**THE REQUEST**
Can you put the lines below into a numbered list, skipping any blank lines and leaving out the pictures?

Locations of on-screen items

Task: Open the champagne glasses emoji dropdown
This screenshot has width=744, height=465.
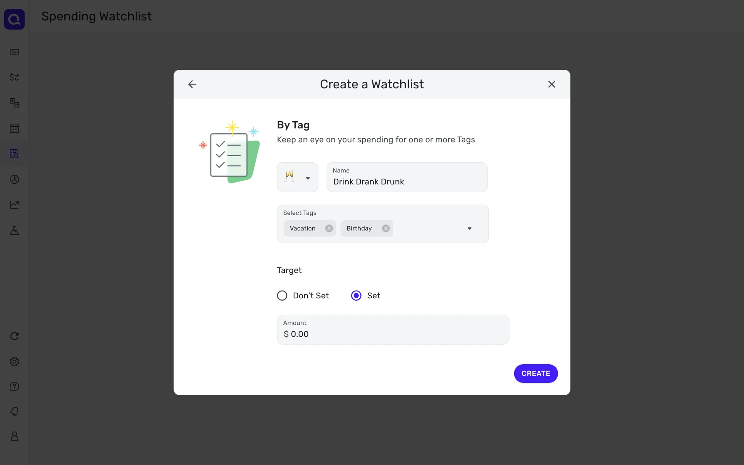Action: pyautogui.click(x=297, y=177)
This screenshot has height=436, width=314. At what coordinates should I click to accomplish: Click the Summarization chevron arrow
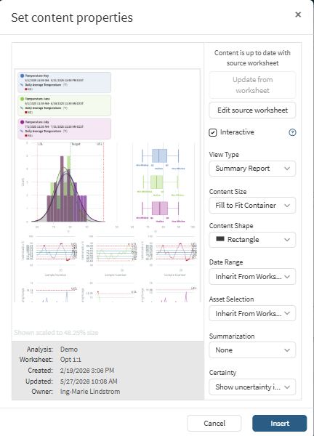pos(287,350)
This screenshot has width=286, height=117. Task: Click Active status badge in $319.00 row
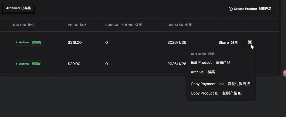pyautogui.click(x=29, y=42)
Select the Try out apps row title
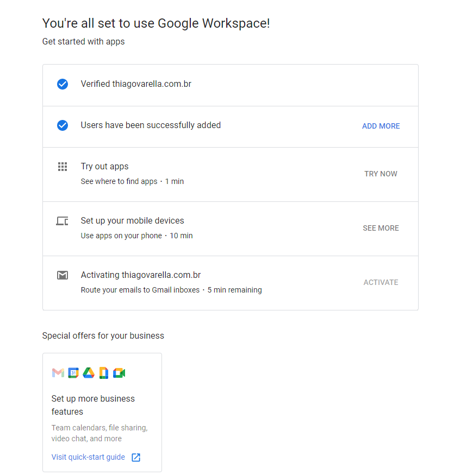The image size is (454, 476). [x=104, y=167]
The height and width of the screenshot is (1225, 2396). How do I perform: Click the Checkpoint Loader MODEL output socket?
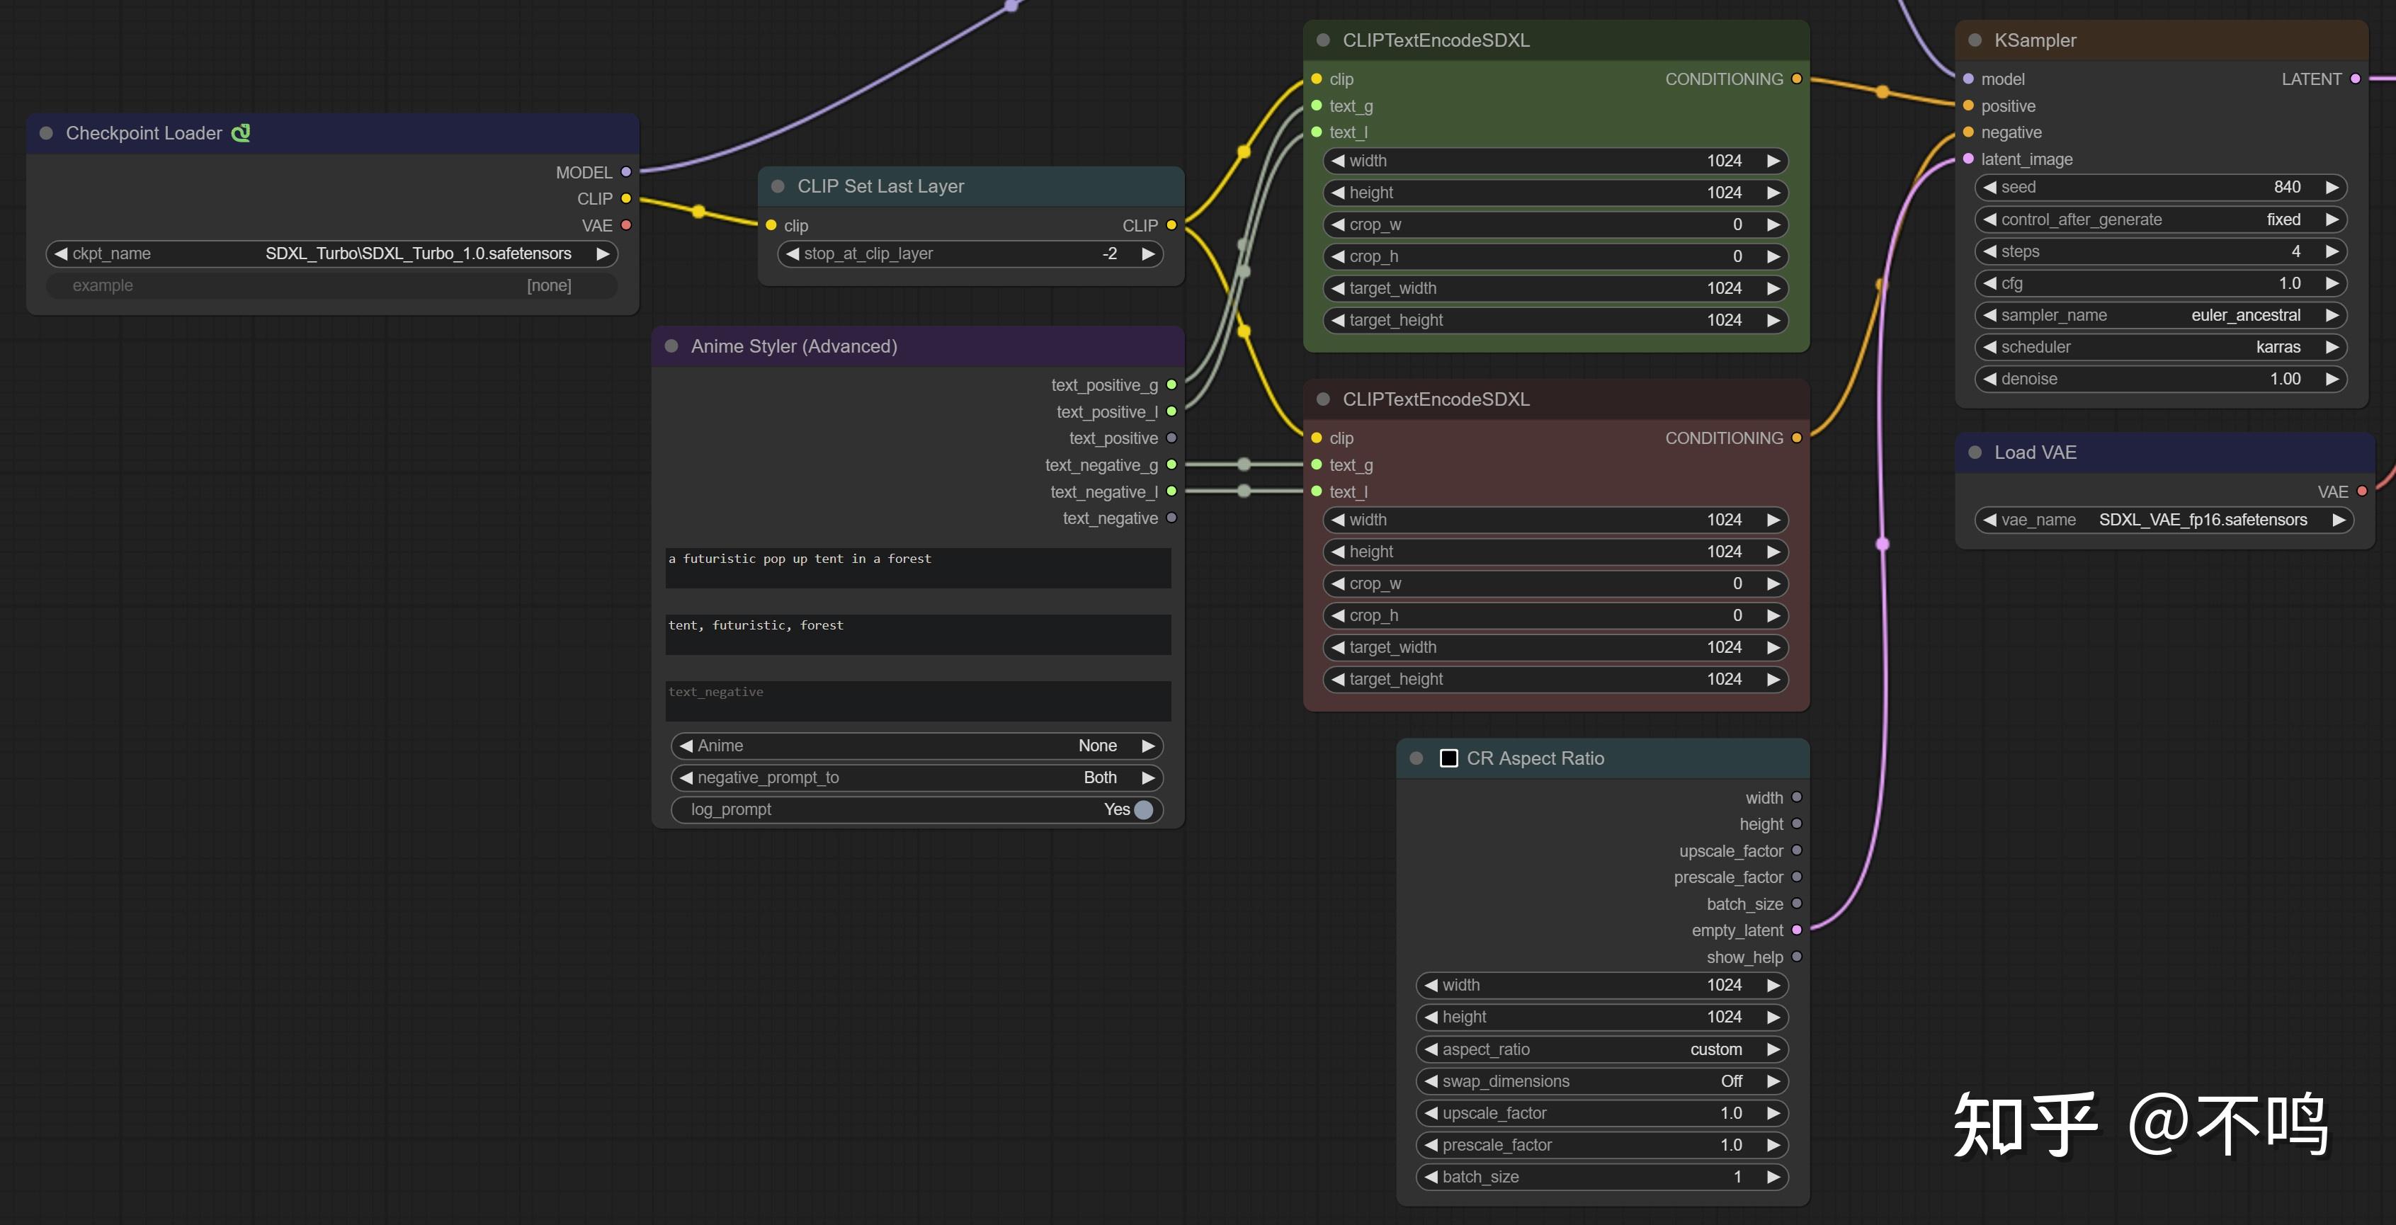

**RIGHT ANSWER**
1. Task: Open the champagne glasses emoji dropdown
2. This screenshot has width=744, height=465.
3. Action: pyautogui.click(x=297, y=177)
4. This screenshot has height=436, width=314. At what coordinates should I click to accomplish: Click the Summarization chevron arrow
5. pos(287,350)
6. This screenshot has width=286, height=117. Task: Click Active status badge in $319.00 row
7. pyautogui.click(x=29, y=42)
8. Select the Try out apps row title
9. The image size is (454, 476). [x=104, y=167]
10. The height and width of the screenshot is (1225, 2396). How do I perform: Click the Checkpoint Loader MODEL output socket?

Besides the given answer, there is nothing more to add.